Without limiting the scope of the present invention, its background is described with reference to steam injection, as an example.
It is common practice in the production of hydrocarbons from a reservoir to use a variety of techniques to maximize recovery. Typically, in the initial stage of hydrocarbon production from a reservoir, energy stored in the reservoir displaces the hydrocarbon fluids from the reservoir into the wellbore and up to surface. Whether gasdrive, waterdrive, gravity drainage or the like, the reservoir pressure is sufficiently higher than the bottomhole pressure inside the wellbore such that the natural pressure difference drives the hydrocarbon fluids toward the well and up to surface. It has been found, however, that reservoir pressure declines as a result of hydrocarbon production. This decline in reservoir pressure results in a reduced differential pressure between the bottomhole pressure and the reservoir pressure which in turn causes production rates to decline.
In certain reservoirs, production rates can be maintained at economic levels using secondary recovery techniques that stabilize reservoir pressure, displace hydrocarbons toward the wellbore or both. For example, secondary recovery may involve injecting a fluid, such as water or gas, into the reservoir from one or more injection wells that are in fluid communication with the production wells. Specifically, gas may be injected into the gas cap to enhance reservoir pressure and/or water may be injected into the production zone to displace oil from the reservoir. Once secondary recovery techniques reach the end of their economic viability, the productive life of certain reservoirs may be further extended using enhanced oil recovery techniques. For example, enhanced oil recovery operations may involve chemical flooding, miscible displacement and thermal recovery.

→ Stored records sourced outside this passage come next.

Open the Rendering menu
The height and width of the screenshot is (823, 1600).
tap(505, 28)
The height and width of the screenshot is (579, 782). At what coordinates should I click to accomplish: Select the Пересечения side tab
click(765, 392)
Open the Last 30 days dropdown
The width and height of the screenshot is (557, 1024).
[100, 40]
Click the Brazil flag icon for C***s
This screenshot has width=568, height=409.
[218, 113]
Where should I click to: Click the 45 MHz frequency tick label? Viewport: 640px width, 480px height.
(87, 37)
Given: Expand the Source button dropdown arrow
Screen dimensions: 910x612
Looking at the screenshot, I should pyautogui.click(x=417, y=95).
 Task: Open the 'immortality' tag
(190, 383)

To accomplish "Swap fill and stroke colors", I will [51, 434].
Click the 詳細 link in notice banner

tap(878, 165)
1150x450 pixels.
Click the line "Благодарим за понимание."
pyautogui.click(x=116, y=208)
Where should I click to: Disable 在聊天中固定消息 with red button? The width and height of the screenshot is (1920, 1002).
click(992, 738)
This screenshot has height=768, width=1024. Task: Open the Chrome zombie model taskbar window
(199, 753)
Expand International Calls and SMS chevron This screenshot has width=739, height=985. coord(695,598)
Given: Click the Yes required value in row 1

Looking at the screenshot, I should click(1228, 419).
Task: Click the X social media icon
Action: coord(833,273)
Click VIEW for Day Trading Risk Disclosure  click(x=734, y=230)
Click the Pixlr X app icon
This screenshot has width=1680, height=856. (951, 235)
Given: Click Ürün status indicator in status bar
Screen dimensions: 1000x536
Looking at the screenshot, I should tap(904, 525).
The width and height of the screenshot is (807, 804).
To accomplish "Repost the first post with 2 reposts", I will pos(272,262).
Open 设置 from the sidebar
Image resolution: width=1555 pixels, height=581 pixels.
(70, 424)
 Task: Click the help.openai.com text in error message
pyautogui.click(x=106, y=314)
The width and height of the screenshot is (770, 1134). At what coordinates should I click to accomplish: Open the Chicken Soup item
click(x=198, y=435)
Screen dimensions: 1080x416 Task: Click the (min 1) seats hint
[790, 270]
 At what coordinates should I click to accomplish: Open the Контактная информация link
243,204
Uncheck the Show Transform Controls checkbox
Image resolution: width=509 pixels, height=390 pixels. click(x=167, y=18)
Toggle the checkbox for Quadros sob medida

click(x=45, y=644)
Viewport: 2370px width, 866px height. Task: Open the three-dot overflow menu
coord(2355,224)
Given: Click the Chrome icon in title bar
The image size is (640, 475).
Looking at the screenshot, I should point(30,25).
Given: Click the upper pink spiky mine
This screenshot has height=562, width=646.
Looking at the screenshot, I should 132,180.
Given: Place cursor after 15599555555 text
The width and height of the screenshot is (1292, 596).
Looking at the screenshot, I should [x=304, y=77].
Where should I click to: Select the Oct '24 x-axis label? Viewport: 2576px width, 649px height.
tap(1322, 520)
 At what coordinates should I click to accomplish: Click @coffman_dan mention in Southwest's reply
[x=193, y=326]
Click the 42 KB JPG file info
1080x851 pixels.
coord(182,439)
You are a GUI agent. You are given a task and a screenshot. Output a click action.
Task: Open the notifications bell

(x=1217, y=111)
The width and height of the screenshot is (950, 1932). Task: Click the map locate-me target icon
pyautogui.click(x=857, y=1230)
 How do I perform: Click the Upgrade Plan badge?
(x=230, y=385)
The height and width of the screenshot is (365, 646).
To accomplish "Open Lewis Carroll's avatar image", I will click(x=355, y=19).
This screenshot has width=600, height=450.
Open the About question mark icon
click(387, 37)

One method of thermal recovery involves the use of steam which may be generated at surface and injected into the reservoir through one or more injection wells. In this operation, the steam enters the reservoir and heats up the crude oil to reduce its viscosity. In addition, the hot water that condenses from the steam helps to drive oil toward producing wells. It has been found, however, that steam regulation may be difficult, particularly when the steam is being injected into multiple zones of interest from a single injection well. In this scenario, the annular area between the tubular and each zone of interest is typically isolated with packers. Steam is injected from the tubular into each zone of interest through one or more nozzles located in the tubing string at each zone. Due to differences in the pressure and/or permeability of the zones as well as pressure and thermal losses in the tubular string, the amount of steam entering each zone is difficult to control. One way to assure steam injection at each zone is to establish a critical flow regime through each of the nozzles.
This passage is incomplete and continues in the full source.